Après la société de consommation, Claude Closky s’en prend à la société de l’information. Après l’exploration des vocabulaires publicitaires et commerciaux, il s’intéresse aux structures de l’information médiatique.
Dans World News, une grande carte murale du monde est schématisée à l’aide de bandes d’adhésif bleu. Sur un écran plat placé au niveau de l’Afrique des phrases défilent en blanc sur fond bleu. Des informations composées de phrases brèves sont émises sans discontinuer :
— Tanzania – Iceland – Drugs. Dar El Salam, sept. 14 – 18 : 31. Tanzanian police arrest Iceland woman for drug traffic.
— France – Ambush. Paris, sept. 14 – 18 : 33. Ten French citizens killed in ambush on road 50 km from Paris.
— Bulgaria – Immigration. Sofia, sept. 14 – 18 : 46. Bulgaria intercepts trucks with 39 swiss immigrants.
— France – Iraq – Trade. Paris, sept. 21 – 11 : 22. France and Iraq study draft free-trade agreement.
— Sweden – Health. Göteborg, oct. 14 – 10 : 18. Leprosy kills 80 people in southern Sweden.
— US – Communist. Boston, oct. 04 – 10 :18. 7 killed in raid by republican rebels in Boston.
— Singapore – Drugs – Justice, oct. 04 – 10 : 19. Drug find : no reason to revoke driver’s licence : Singapore court.
A peine a-t-on le temps d’assimiler l’information qu’elle est remplacée par une autre. Les phrases s’enchaînent, énonçant des faits plus étonnants les uns que les autres. L’énoncé de ces nouvelles parfois tragiques reste toujours froid et impersonnel, comme les dépêches de l’AFP, ou le ton d’un journal télévisé.
Claude Closky s’attache plus à l’énonciation qu’au contenu, jusqu’à vider les informations de leur sens. Avec une rigueur froide et méthodique, il uniformise, homogénéise l’information, jusqu’à absurde.
Sur un autre mur de la galerie, une musique tonitruante, énergique et répétitive, qui enveloppe toute l’exposition, accompagne une projection : une espèce de papier peint animé, comme un kaléidoscope d’étoiles multicolores qui tourbillonnent avant d’être aspirées et de réapparaître à l’infini.
Dans cette proposition ludique intitulée Trou Noir, le spectateur peut laisser, le temps d’un refrain, sa silhouette sur l’écran : devenir, en ombre chinoise, la star éphémère d’une sorte de karaoké sans parole.
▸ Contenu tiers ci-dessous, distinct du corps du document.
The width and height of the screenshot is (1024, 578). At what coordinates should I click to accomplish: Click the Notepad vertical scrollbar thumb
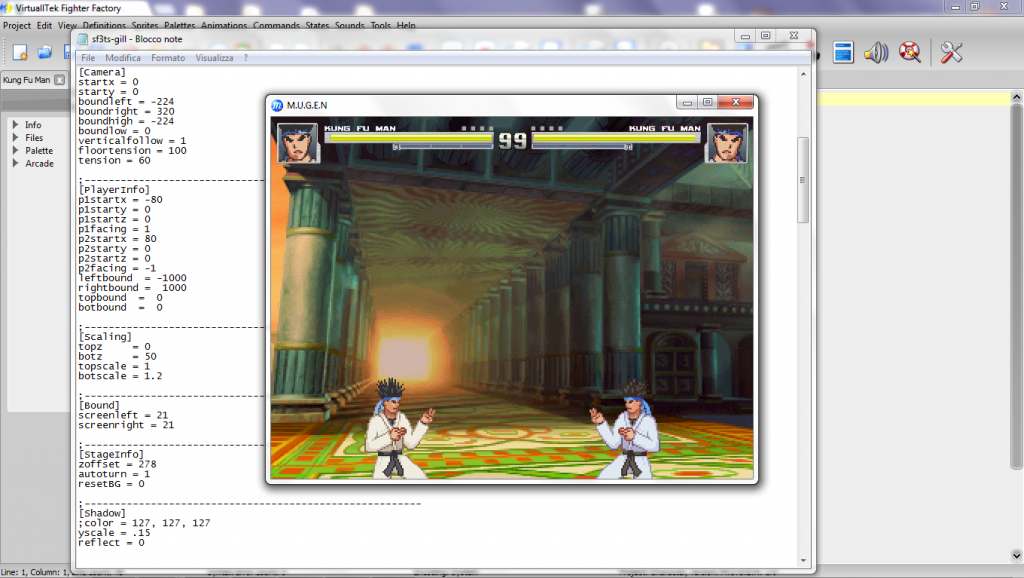pyautogui.click(x=802, y=194)
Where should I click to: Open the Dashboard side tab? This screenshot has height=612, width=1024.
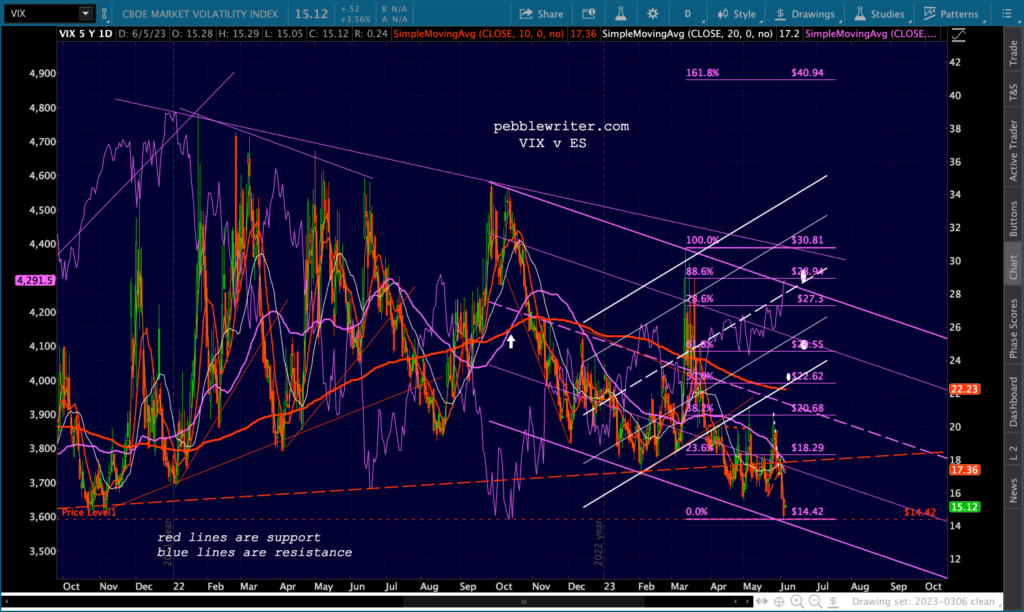point(1013,402)
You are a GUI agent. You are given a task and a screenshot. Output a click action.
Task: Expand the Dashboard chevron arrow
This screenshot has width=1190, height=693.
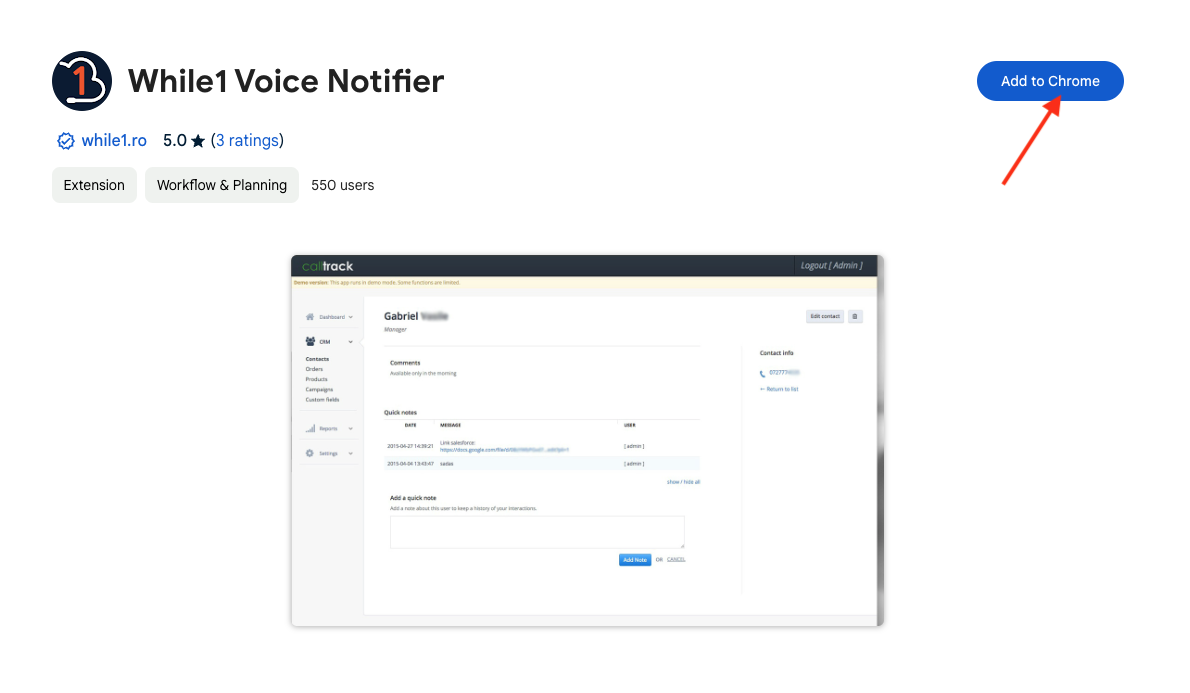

Avec ses effets répétitifs, ses couleurs vives, sa dynamique sonore et visuelle, sa force attractive quasi-hypnotique, l’œuvre parodie les divertissements populaires à succès. Diffusée en boucle, elle parasite la lecture des informations de Planète bleue, exprimant assez justement les rapports contemporains entre informations et divertissements.
Travaillant sur les images et les mots, Claude Closky interroge avec humour les fonctionnements discursifs de la société contemporaine occidentale. Le sens est absorbé par la forme dans laquelle il est présenté. Un décalage constant règne dans notre monde saturé de signes.
— World News, 2002. Installation, écran plasma, ordinateur, adhésif bleu. Dimensions variables, 300 x 500 cm minimum.
— Trou noir, 2002. Installation vidéo. Dimensions variables, 400 x 533 cm minimum.